Tag Archives: baptism

Words in a Journal, Names on a List

The entries are there. And they were written down before any electronic records were kept. It goes back before Xerox or photocopies. Okay, not too far back. After Guttenburg (the printing press) but before the the beginning of Queen Elizabeth II’s reign. Early 20th century.

Today, I had a quest – a quest to discover an important date of one’s life. There are important dates we all look back to – weddings, births, funerals, baptisms. These used to be kept in the family Bible. But today, I was asked to find a baptismal date.

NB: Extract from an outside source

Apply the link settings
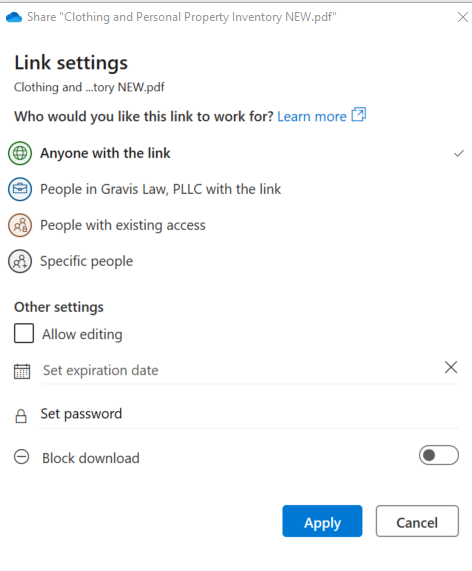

It started when I lost a friend. He was in his 90s and had experienced a long and adventurous life. Born in the same community were he still lived, this man had served in the national guard. Seen children, grandchildren, and great grandchildren. He leaves two siblings behind, but joins his others in heaven.

So, when was he baptized?

He joined the church in 1980. Maybe 1979. But no. That was when he returned to the church. For a while, he and his family attended elsewhere. They said he returned by “experience” which I am not exactly sure what that means – another mystery in this quest. Another record had he joined by statement. The issue was far from settled.

These records had not been photographed. The written journals were all that remains. Pages were yellow. Bindings were coming apart. We keep them in a large, fire-proof safe/file cabinet. Some of the records had been converted to a simple typed list of membership, but I discovered those occasionally got transferred incorrectly.

So I looked for his father’s membership, and they joined in in the late 1920s. The roarin’ 20s. I am not sure how much this farmland community roared, but I know they were faithful, strong workers with the land and in raising families. Many of those families are still connected to the church today.

People’s lives. History of relationships. Interactions both pleasant and unpleasant. One business meeting’s had minutes that shared charges against a pastor. Accusations of members carousing? with groups of drunken hooligans. People declared out of order and silenced in the meeting. What was going on?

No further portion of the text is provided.